Attorney general regrets meeting with Bill Clinton

US attorney general Loretta Lynch has acknowledged that her meeting with Bill Clinton while his wife is under federal investigation "cast a shadow" on the public's perception of a case playing heavily into the presidential campaign.

Attorney general regrets meeting with Bill Clinton

US attorney general Loretta Lynch has acknowledged that her meeting with Bill Clinton while his wife is under federal investigation "cast a shadow" on the public's perception of a case playing heavily into the presidential campaign.

"I certainly wouldn't do it again," Lynch said of the meeting, which created immediate bipartisan angst and underscored the political consequences of the FBI-led probe into the former secretary of state's email.

Lynch hastened to add that she would follow the recommendations of career prosecutors on whether to file criminal charges in the case, removing herself from that decision.

Her statements were aimed at tamping down concerns that the investigation could be politically tainted or that Lynch, an Obama administration appointee, might overrule the findings of agents and prosecutors who have spent months looking into the possible mishandling of classified information on the private email server Clinton used as secretary of state.

Lynch said she understood that her private meeting with Clinton aboard her plane in Phoenix, Arizona, might be seen as compromising the neutrality of the investigation, even though she said the probe of Hillary Clinton was not discussed.

Asked what she was thinking in permitting the meeting to occur, she said: "I completely get that question, and I think it is the question of the day."

The outcome of the investigation is bound to influence the presidential campaign, whether to Clinton's benefit if she emerges unscathed or Republican rival Donald Trump in the event that she or anyone close to her winds up prosecuted.

Bill Clinton's talk with the attorney general also could reinforce suspicions that the Clintons play by different rules than anyone else and aggravate questions of trust that already hang over Hillary Clinton in the minds of some voters.

Trump tweeted that "Bill's meeting was probably initiated and demanded by Hillary," without offering evidence of that. "Does anybody really believe that meeting was just a coincidence?" he asked.
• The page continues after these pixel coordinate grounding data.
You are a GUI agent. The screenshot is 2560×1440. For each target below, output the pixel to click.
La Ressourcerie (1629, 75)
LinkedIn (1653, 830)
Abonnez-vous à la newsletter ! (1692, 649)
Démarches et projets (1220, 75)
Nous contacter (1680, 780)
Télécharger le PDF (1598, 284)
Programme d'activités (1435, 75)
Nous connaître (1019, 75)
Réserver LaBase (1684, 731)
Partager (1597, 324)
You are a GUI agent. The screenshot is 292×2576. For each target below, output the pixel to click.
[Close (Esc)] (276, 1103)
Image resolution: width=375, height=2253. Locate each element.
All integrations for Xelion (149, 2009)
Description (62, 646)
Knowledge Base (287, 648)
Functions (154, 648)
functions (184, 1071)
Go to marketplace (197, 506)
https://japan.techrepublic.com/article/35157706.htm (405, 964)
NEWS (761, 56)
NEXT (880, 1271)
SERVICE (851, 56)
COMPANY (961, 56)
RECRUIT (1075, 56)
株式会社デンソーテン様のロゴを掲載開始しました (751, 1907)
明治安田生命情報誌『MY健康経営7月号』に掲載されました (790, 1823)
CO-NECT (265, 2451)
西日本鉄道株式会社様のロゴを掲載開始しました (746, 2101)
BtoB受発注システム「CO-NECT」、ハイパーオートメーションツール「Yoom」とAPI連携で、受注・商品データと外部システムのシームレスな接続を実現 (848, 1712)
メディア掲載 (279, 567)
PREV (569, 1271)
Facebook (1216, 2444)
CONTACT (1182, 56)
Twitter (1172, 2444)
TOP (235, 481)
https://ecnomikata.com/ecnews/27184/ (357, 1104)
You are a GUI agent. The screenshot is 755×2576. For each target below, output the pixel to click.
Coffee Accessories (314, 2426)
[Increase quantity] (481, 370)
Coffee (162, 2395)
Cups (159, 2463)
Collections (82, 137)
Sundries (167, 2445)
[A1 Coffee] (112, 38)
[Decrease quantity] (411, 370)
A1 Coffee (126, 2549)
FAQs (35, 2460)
The Clinton campaign declined to comment on Lynch's remarks.

Lynch said at a conference in Colorado that she had decided even before the meeting with Bill Clinton to heed the recommendations of a team of federal agents and career prosecutors who have been working on the case.

But she acknowledged that the talk with Clinton had become a "painful" episode that reinforced the need for her to cede ultimate decision-making authority to others.

The encounter was especially sensitive given the repeated efforts by Lynch and FBI director James Comey to stress that their investigation is being done independently and without regard for politics.

"This case will be resolved by the team that's been working on it from the beginning," she said, vowing to accept the findings and recommendations of a team of federal agents and career prosecutors.

Bill Clinton, like his wife's campaign, declined through spokesmen to comment on Lynch's remarks.

Lynch told reporters earlier this week that the meeting was unplanned and happened while the former president was waiting to depart on another plane. She said he walked over and boarded the attorney general's plane after she landed there.

She said Clinton talked about his grandchildren and told her he had been playing golf in Arizona. She said they discussed former attorney general Janet Reno, whom they both know.

"We basically said hello, and I congratulated him on his grandchildren as people tend to do," she said Friday.

"It really was a social meeting," she added. "He spoke to me, he spoke to my husband."